■ Prompt: When the word "target" appears in a line of the data below, list that line.

■ Data shown:
□ □ □

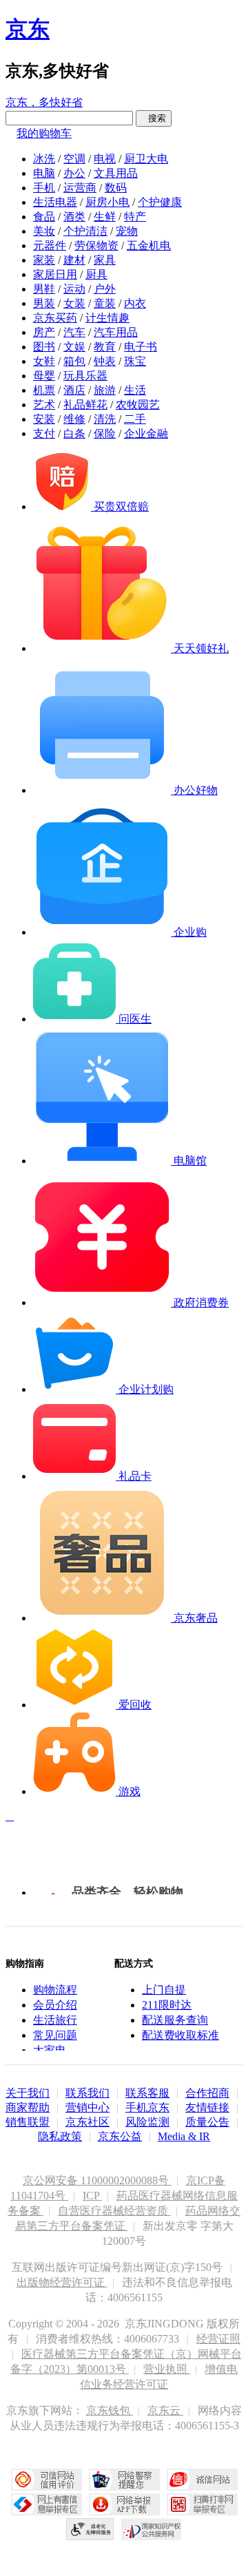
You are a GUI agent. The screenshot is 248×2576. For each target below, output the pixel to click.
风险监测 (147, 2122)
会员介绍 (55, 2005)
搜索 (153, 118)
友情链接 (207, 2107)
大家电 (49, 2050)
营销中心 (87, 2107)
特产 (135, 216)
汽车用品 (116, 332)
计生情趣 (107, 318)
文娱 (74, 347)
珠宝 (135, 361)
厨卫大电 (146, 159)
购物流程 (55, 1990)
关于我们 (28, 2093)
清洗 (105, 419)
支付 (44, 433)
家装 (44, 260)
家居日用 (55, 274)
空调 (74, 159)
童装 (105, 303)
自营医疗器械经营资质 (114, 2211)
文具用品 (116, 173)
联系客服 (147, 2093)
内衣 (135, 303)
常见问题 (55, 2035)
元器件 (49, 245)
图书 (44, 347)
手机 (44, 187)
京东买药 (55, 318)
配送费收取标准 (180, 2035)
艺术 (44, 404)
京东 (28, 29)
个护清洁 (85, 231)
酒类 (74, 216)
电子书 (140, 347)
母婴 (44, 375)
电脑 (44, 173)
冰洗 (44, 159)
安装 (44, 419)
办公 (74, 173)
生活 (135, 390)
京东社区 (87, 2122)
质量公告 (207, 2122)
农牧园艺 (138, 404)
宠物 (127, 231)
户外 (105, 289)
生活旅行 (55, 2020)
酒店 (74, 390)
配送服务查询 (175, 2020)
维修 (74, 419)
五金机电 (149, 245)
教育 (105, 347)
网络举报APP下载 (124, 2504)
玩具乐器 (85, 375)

□ □ □

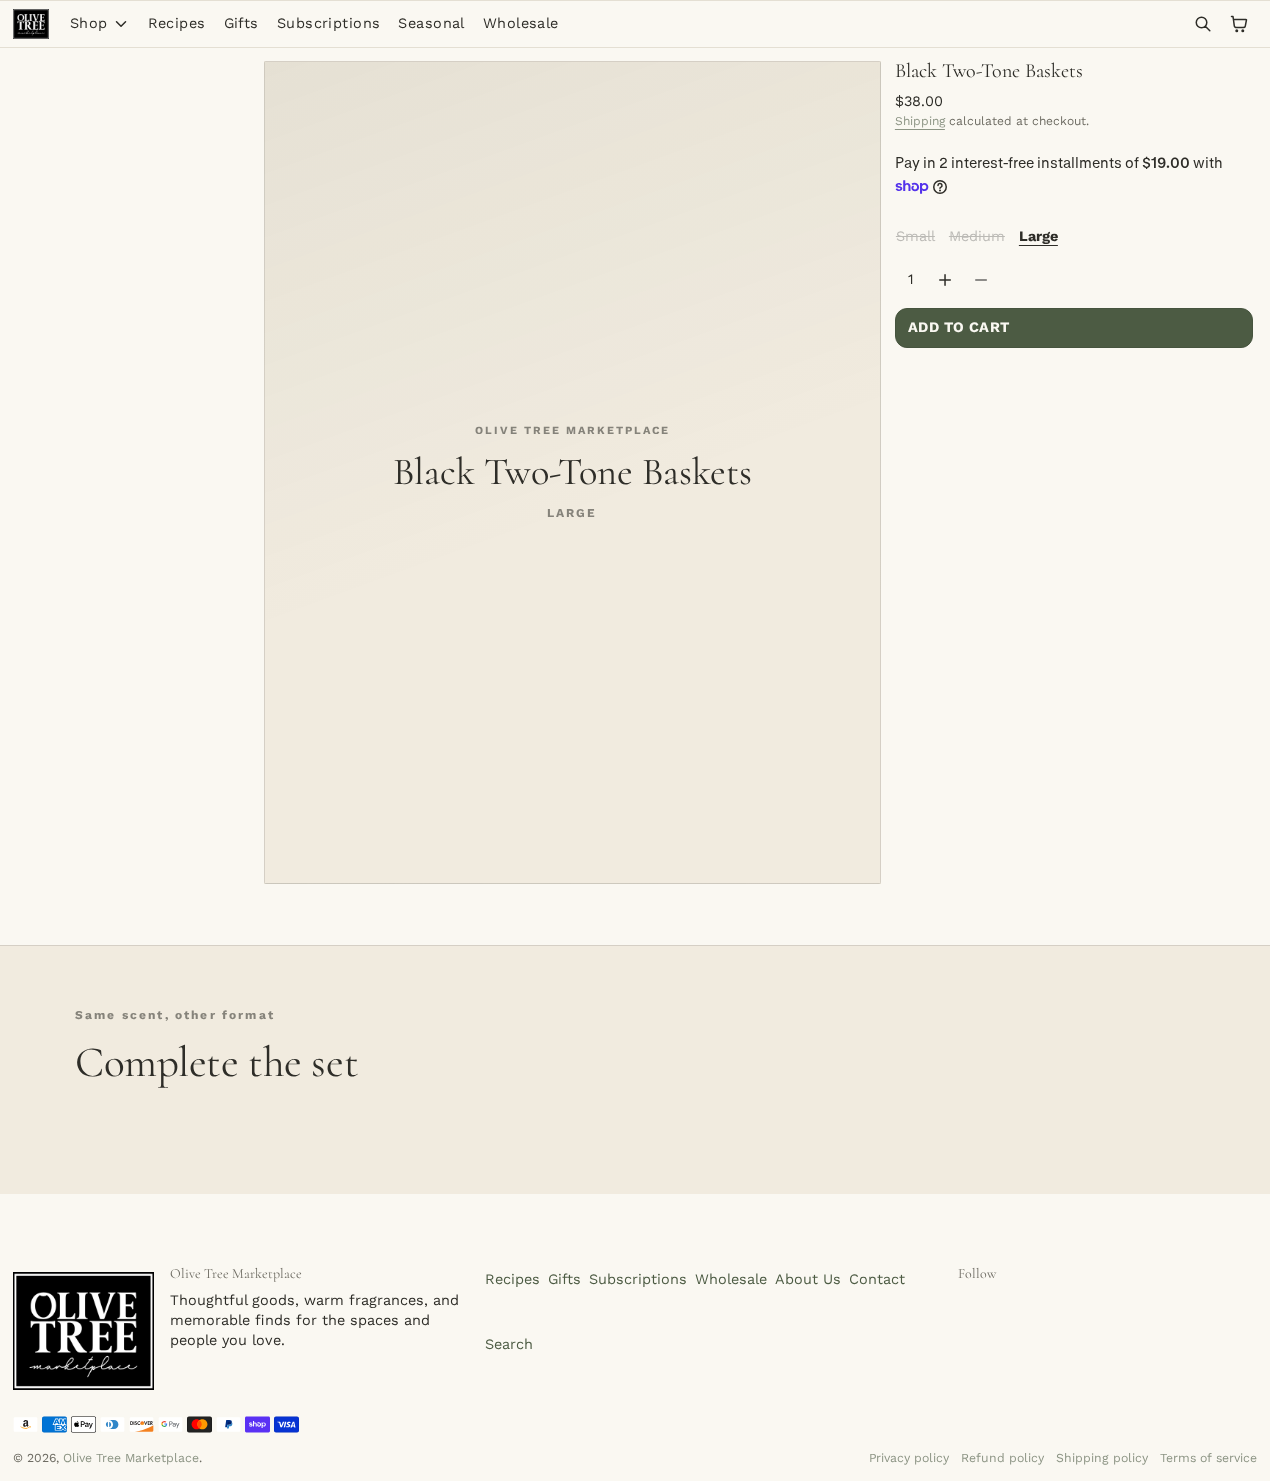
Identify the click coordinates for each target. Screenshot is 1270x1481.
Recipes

□ □ □

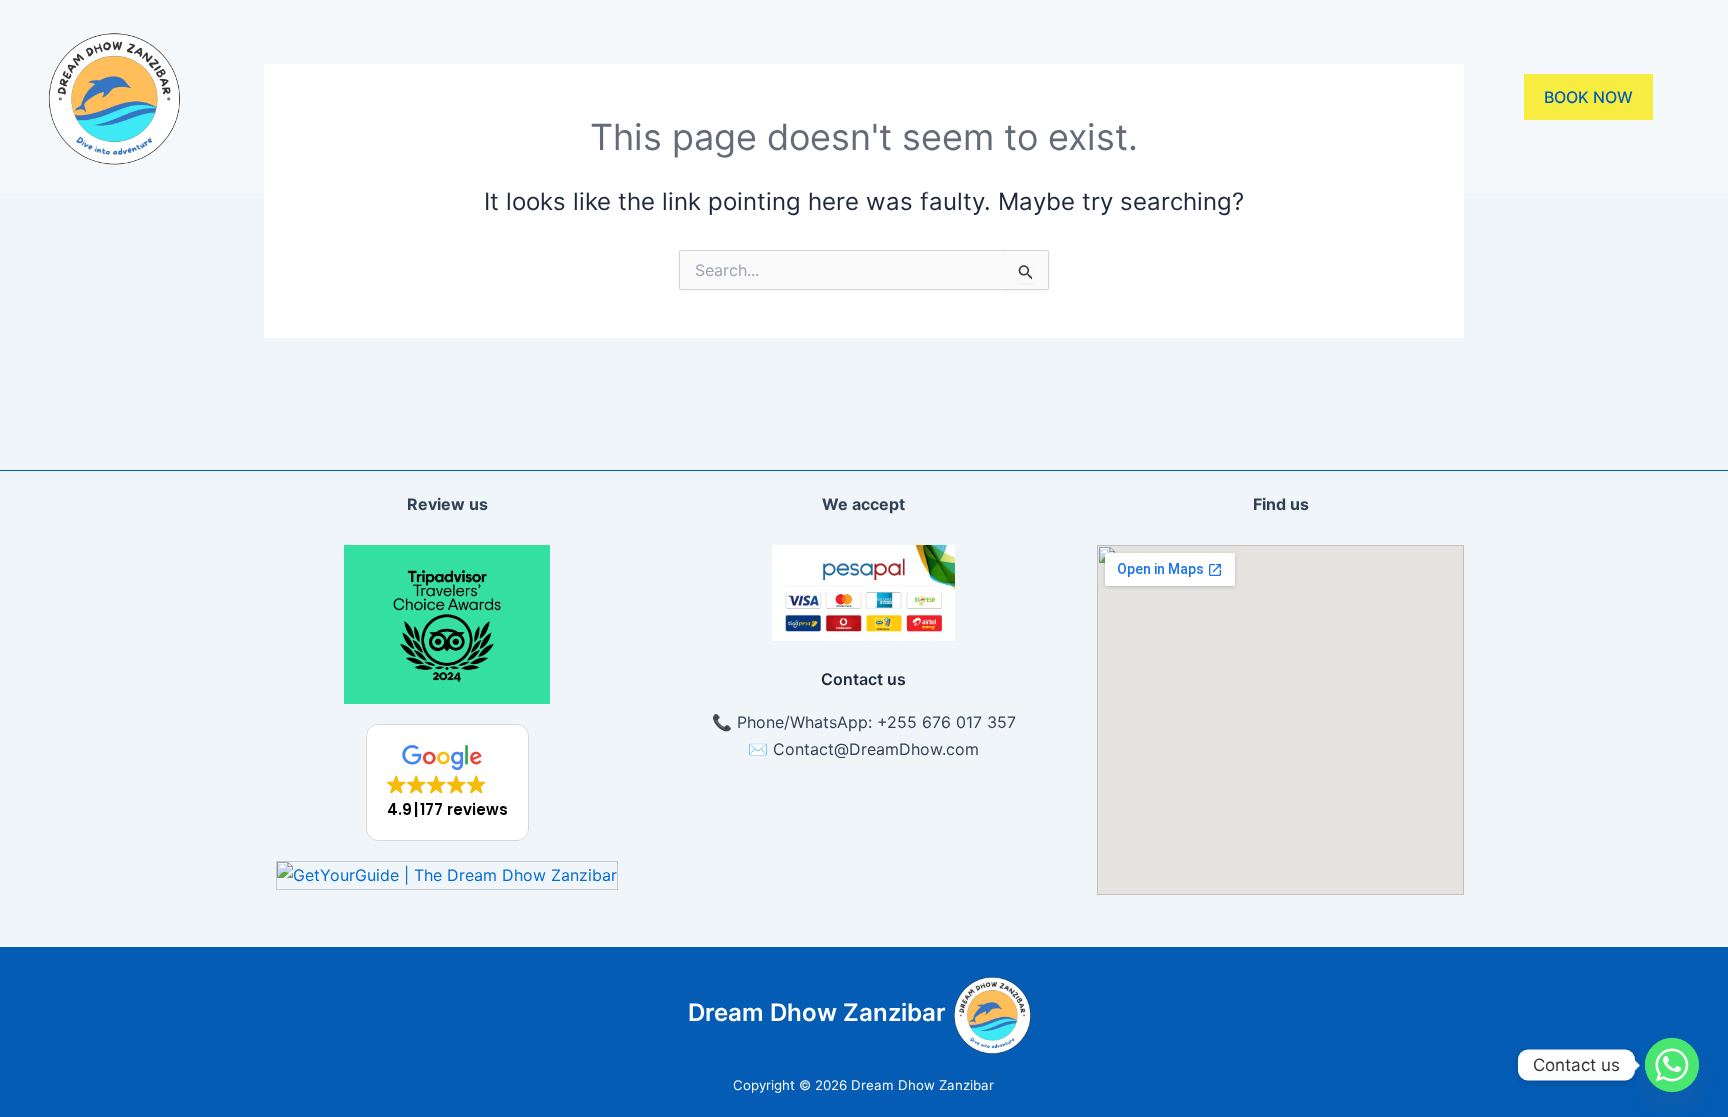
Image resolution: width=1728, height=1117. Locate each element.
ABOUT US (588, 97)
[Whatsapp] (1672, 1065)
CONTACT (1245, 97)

□ □ □

■ Output below:
You are a GUI agent. The screenshot is 248×2576. For each target below, output the pixel to click.
Identify the click coordinates for each target. Screenshot is 1270x1481.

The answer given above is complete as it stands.